> **Work task**
In the records below, please retype word for word every line from the one containing "Screen dimensions: 1372x886" through the final one, both included, and nothing else.

::::::

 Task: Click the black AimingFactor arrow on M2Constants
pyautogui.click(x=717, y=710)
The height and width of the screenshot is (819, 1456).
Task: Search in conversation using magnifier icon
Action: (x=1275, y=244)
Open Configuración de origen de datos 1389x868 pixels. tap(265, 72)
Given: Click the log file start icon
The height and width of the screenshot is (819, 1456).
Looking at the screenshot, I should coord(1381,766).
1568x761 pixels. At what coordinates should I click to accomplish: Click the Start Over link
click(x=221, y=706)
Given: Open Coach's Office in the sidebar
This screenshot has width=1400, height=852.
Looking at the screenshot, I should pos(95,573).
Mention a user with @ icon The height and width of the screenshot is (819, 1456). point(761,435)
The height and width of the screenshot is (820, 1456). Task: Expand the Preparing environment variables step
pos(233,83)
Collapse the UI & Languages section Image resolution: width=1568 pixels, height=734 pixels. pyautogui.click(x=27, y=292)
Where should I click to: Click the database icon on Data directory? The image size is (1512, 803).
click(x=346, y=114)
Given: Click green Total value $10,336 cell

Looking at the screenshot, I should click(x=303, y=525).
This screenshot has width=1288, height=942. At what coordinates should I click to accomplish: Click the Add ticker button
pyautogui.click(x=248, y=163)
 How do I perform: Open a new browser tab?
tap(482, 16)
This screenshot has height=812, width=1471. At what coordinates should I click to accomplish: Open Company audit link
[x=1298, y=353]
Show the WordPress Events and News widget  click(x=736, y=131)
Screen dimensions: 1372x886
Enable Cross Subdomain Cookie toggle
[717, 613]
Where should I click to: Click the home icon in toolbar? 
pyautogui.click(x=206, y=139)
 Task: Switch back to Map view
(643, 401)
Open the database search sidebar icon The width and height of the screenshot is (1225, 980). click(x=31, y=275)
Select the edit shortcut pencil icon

::::::

> **Written answer**
Screen dimensions: 1372x886
Enable Cross Subdomain Cookie toggle
[717, 613]
Where should I click to: Click the home icon in toolbar? 
pyautogui.click(x=206, y=139)
 Task: Switch back to Map view
(643, 401)
Open the database search sidebar icon The width and height of the screenshot is (1225, 980). click(x=31, y=275)
Select the edit shortcut pencil icon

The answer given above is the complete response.